I’m serious. What’s in it for her? I mean, marriage is a large sacrifice for a woman. She gives up her right to sleep with a variety of partners, which is as basic an urge in women as having children is in men. She takes on responsibilities which will probably curtail both her work and her social life. If she doesn’t also acquire authority, gravitas, respect and, yes, mastery over her own home, what does she get? Companionship? Hey, stay single, girl, you’ll have a lot more money, and then you can buy companionship.

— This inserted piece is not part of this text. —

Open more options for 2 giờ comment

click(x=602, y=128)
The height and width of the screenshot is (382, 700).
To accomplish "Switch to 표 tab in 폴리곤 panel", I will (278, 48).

Hmmmph. The reversal was working pretty well up ’til the last line. Then again, maybe the shortfall of male sex workers would self-correct if women had all that gravitas and money that Klavan claims for men.
But hey, that wouldn’t be my utopia, anymore than most men would be happy as miniature Hugh Hefners. Does respect really have to be a zero-sum game, instead of mutual regard? Aren’t there forms of mastery that don’t entail becoming master of other human beings?

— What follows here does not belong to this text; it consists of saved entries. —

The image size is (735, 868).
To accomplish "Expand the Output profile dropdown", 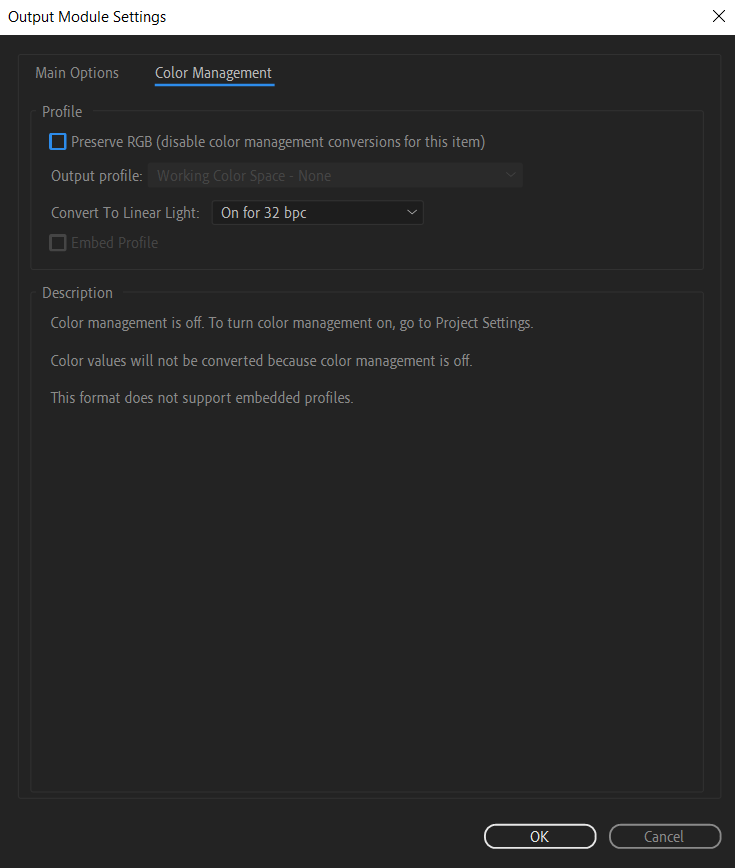I will pos(334,176).
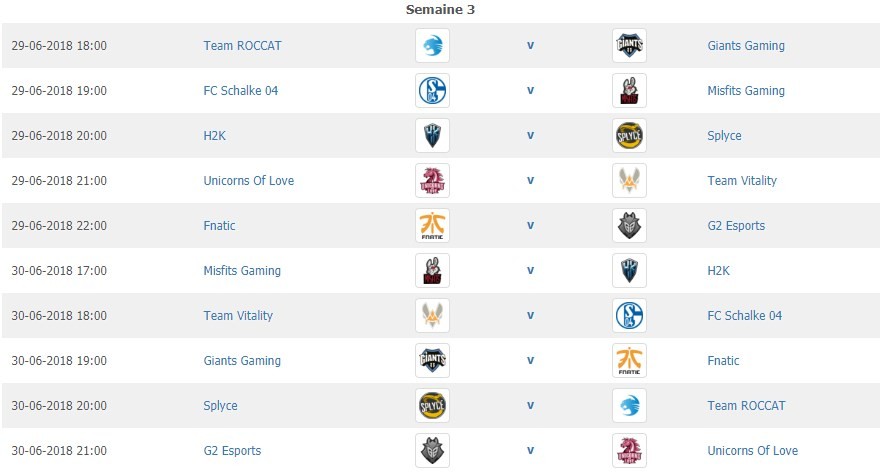This screenshot has width=881, height=474.
Task: Click the Misfits Gaming logo in the 29-06 19:00 match
Action: tap(629, 90)
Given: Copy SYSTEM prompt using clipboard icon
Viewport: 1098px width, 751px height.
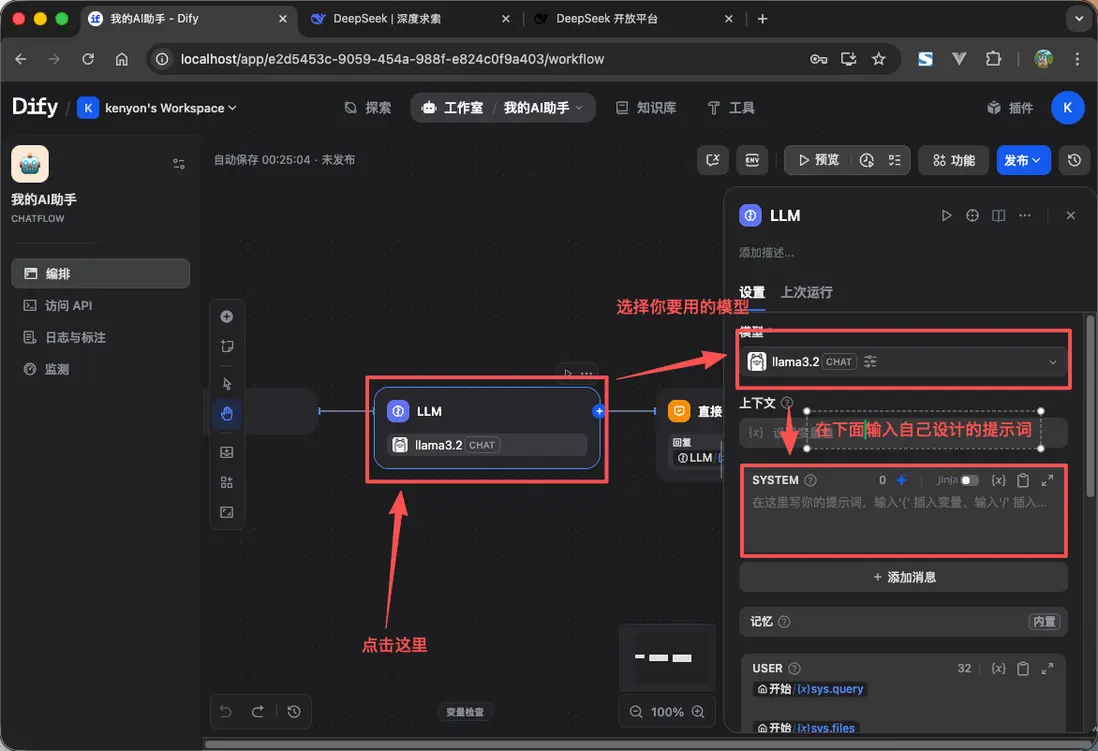Looking at the screenshot, I should 1023,480.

If I had to define a “real man” (which I’m generally loathe to do), at the top of my list would be confidence, which I think is sexy whatever your gender. A man who’s secure in himself doesn’t require a gun, a Hummer, a fawning little wife, or (as Greenwald points out) the occasional war of aggression. He’s not diminished by changing his babies’ diapers or cleaning the kitchen; indeed, he just might do both better than his wife. He’s actually part of his children’s lives. He’s not a breadwinner. He’s a father and a partner.
If that’s Feminist Hell, then please bring on the brimstone.

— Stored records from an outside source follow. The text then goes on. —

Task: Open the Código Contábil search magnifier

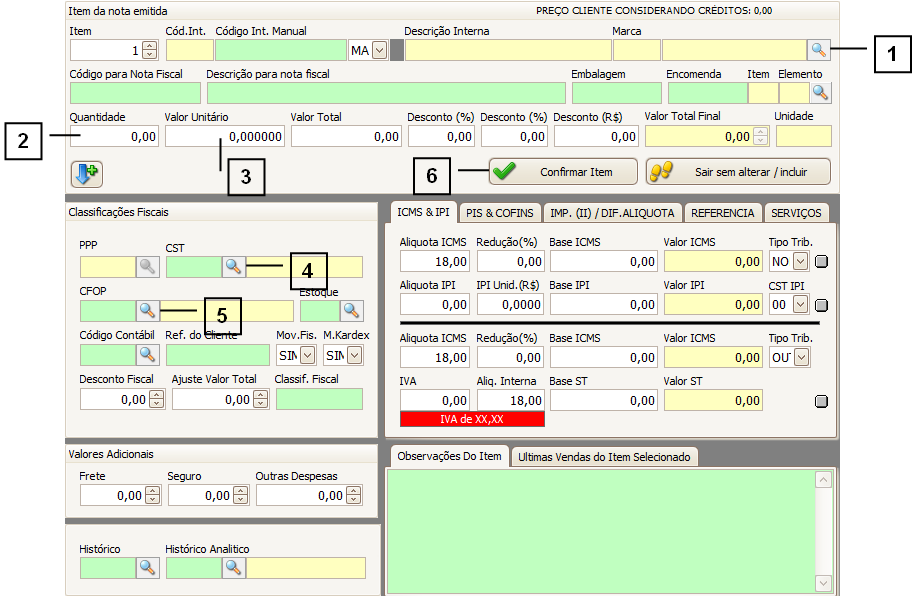Action: coord(147,354)
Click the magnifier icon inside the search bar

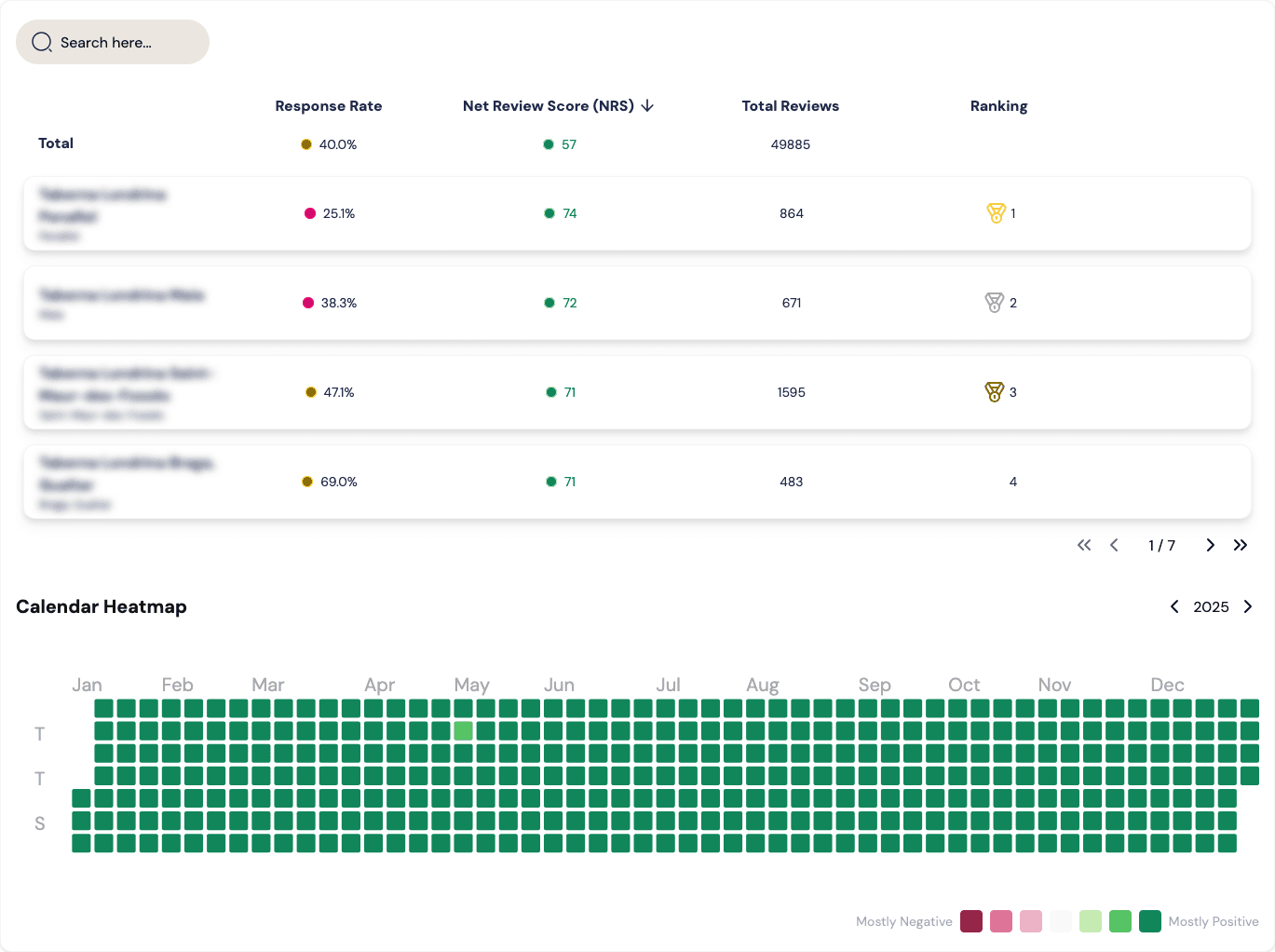coord(42,42)
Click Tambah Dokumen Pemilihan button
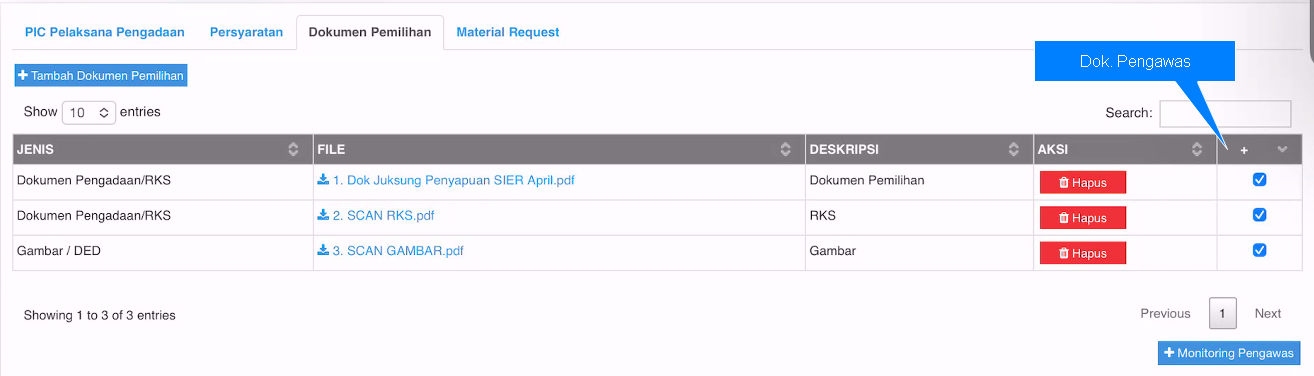 click(x=101, y=75)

Patron cat of Kittywampus (1985-2001)
I feel sorry for his wife.
And I continue to find it hard to get my head around the extent to which “fucking everything that moves” is an intense biological instinct for men. My instinct is that it isn’t, but then I’m not a man, so what would I know?
Yeah, most of the men I know don’t appear to behave that way!
As for his wife, he claims she wakes up singing every morning. Maybe the traditional roles work for them. But she hasn’t told her side of the story, so we don’t know whether she’s singing hymns of praise – or the blues.
When there is so much pressure for men to be heterosexual and to “need” all the time to have sex with multiple women, it can be difficult to set up a proper control in a study to see whether there is any instinct for that practice at all.
Maybe men should stop pressuring each other to live up to that lame ideal, and we can see just how much of that instinct really exists.
I love how such “studies” have been mainly conducted on college men – as if heterosexual 18- to 21-year-olds typify all men! It’s possible that even in the absence of social pressures, men would have stronger sex drives than women, on average. But given that even now, some women have stronger libidos than some men, I’d bet that the averages for the two genders would be a lot more similar if the sexual double standard withered away.
What a sad, narrow, stunted conception of “companionship” that man has.
Sunflower
Yeah, it’s companionship for a price – and it’s always transactional, whether he’s buying his wife a lovely home or suggesting that young dudes might be better off springing for drinks, roses, or escorts’ fees. It sounds like a very chilly deal, to me.